• Alle guten Dinge sind drei

    January 23 in Norway ⋅ 🌙 -2 °C

    Nachdem ich gestern Abend ohne nächtliche Abenteuer ins Bett bin war ich heute schon wieder halbwegs auf der Tageslicht Seite und wollte einen Ausflug nach Henningsvær machen und danach einen gemütlichen Abend.
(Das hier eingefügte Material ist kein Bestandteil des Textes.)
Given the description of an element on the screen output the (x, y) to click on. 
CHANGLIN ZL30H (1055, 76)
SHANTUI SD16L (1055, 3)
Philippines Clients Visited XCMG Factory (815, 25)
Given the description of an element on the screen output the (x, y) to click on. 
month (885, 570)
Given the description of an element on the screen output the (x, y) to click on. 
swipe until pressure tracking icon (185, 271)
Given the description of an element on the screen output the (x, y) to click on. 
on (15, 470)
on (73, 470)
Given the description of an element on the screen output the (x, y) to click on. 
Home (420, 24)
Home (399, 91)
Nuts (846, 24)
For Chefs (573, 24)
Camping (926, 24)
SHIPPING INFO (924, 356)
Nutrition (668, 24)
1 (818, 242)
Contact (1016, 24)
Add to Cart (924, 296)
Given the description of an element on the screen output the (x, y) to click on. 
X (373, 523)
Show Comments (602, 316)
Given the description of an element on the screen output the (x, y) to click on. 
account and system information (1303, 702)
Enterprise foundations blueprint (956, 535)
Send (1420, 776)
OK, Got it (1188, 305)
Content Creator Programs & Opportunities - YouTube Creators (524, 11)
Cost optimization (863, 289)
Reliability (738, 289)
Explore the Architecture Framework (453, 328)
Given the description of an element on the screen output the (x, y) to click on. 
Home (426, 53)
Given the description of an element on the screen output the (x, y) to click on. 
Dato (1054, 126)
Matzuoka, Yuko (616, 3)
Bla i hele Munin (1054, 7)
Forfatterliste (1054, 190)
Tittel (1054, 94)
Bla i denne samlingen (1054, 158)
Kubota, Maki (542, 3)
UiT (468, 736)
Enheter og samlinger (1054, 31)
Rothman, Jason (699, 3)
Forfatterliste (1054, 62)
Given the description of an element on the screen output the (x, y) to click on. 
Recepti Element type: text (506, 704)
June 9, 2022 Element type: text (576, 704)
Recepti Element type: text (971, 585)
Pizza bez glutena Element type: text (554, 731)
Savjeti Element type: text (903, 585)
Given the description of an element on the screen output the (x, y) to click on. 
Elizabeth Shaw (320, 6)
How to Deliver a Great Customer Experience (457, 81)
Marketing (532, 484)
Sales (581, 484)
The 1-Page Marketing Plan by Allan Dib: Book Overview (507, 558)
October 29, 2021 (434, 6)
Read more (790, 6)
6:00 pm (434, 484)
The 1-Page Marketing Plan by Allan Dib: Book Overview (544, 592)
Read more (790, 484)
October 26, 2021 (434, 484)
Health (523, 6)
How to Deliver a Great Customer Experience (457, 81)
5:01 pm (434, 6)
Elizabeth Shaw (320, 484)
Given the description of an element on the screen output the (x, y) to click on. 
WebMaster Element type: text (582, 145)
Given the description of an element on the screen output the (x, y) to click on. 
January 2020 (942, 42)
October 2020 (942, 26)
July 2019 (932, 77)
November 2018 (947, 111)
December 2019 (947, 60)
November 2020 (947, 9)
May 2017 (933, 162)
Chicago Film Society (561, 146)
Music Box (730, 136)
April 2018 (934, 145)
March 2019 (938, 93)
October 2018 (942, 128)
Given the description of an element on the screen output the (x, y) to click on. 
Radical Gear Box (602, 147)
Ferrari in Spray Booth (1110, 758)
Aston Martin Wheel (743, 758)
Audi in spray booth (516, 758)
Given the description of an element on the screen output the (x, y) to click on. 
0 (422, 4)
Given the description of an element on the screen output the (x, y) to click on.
Aber wieder kam es anders...
    Henningsvær wollte ich v.a. endlich mal die Drohne steigen lassen, solange es noch so Windstill ist und perfektes Wetter hat.
    Mittlerweile muss ich vor mir selbst zugeben, Drohne fliegen macht mir keinen Spaß, sondern setzt mich enorm unter Streß. Denn nicht nur bedarf es einer erheblichen Vorbereitung, in Norwegen muss man offiziell angemeldet sein, und ist man das nicht, drohen hohe Strafen. Ich fühle mich dann immer ein bisschen wie eine Kriminelle, wenn ich das Ding auspacke. Und weiter weg fliegen schaffe ich auch nicht ohne Bauchkrämpfe, denn ich denke dann immer sie haut mir gleich ab...
    Als ich dann all meinen Mut zusammen genommen habe, um sie in Henningsvær steigen zu lassen, verkündete sie auf 60m Höhe es gäbe Elektronische Spannungen (oder so ähnlich) und sie würde sofort zurück kommen. Gerade noch gelangen mir 2 Stadtansichten in dieser Höhe, und ich fühlte mich mal wieder bestätigt.
    Machte noch ein paar Aufnahmen von den Fischern, die ihren gesalzenen Skrai aufhängten.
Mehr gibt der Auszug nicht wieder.